#### PROBLEM TO SOLVE
Your response should be the lines from the one holding "Open the 스마트상담센터 menu" to the last line of the data below, copied exactly and with no additions.

#### DATA FOR THIS TASK
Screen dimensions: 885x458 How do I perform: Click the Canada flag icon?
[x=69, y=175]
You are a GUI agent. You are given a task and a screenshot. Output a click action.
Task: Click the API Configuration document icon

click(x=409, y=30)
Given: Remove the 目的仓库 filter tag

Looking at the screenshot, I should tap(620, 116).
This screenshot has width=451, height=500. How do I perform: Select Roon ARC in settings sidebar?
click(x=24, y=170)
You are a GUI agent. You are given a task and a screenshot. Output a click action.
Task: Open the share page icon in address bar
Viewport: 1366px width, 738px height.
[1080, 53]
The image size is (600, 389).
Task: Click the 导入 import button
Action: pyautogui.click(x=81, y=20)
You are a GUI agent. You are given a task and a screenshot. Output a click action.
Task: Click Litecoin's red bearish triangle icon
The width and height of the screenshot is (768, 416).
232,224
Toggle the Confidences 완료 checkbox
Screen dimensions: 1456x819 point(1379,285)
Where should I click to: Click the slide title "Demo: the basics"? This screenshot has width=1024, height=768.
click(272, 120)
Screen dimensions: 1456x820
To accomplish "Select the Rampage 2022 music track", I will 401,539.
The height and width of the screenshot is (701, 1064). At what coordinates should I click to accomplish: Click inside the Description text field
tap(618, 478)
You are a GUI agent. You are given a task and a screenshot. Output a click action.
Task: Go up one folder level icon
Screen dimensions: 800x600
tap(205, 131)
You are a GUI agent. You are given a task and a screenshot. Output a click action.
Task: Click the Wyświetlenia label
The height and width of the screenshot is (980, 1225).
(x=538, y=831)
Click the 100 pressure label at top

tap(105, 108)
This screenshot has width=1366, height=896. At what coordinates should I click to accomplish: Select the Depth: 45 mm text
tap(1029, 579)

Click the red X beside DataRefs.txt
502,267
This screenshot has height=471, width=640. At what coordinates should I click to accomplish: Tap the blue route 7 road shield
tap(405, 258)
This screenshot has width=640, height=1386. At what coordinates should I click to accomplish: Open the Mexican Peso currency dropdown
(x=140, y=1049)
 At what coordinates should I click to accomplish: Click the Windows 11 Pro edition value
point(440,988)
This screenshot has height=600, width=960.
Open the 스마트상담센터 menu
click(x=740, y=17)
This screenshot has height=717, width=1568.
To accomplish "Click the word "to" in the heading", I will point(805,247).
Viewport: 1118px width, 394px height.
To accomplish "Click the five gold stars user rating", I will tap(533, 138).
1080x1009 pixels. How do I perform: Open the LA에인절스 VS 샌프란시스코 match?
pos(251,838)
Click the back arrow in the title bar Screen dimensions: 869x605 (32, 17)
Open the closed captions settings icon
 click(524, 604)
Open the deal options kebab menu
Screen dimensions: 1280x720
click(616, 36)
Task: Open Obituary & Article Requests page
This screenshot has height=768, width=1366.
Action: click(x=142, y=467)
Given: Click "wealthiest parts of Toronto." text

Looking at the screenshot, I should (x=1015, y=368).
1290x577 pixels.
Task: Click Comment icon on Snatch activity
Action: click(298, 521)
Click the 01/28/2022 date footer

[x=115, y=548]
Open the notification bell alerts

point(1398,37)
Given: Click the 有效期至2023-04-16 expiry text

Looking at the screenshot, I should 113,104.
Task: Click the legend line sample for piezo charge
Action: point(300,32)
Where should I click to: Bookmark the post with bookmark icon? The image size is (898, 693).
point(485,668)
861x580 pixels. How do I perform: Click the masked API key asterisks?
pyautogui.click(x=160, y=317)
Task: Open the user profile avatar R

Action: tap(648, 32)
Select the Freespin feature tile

#### ANSWER FOR THE TASK
Open the 스마트상담센터 menu
click(x=740, y=17)
This screenshot has height=717, width=1568.
To accomplish "Click the word "to" in the heading", I will point(805,247).
Viewport: 1118px width, 394px height.
To accomplish "Click the five gold stars user rating", I will tap(533, 138).
1080x1009 pixels. How do I perform: Open the LA에인절스 VS 샌프란시스코 match?
pos(251,838)
Click the back arrow in the title bar Screen dimensions: 869x605 (32, 17)
Open the closed captions settings icon
 click(524, 604)
Open the deal options kebab menu
Screen dimensions: 1280x720
click(616, 36)
Task: Open Obituary & Article Requests page
This screenshot has height=768, width=1366.
Action: click(x=142, y=467)
Given: Click "wealthiest parts of Toronto." text

Looking at the screenshot, I should (x=1015, y=368).
1290x577 pixels.
Task: Click Comment icon on Snatch activity
Action: click(298, 521)
Click the 01/28/2022 date footer

[x=115, y=548]
Open the notification bell alerts

point(1398,37)
Given: Click the 有效期至2023-04-16 expiry text

Looking at the screenshot, I should 113,104.
Task: Click the legend line sample for piezo charge
Action: point(300,32)
Where should I click to: Bookmark the post with bookmark icon? The image size is (898, 693).
point(485,668)
861x580 pixels. How do I perform: Click the masked API key asterisks?
pyautogui.click(x=160, y=317)
Task: Open the user profile avatar R

Action: tap(648, 32)
Select the Freespin feature tile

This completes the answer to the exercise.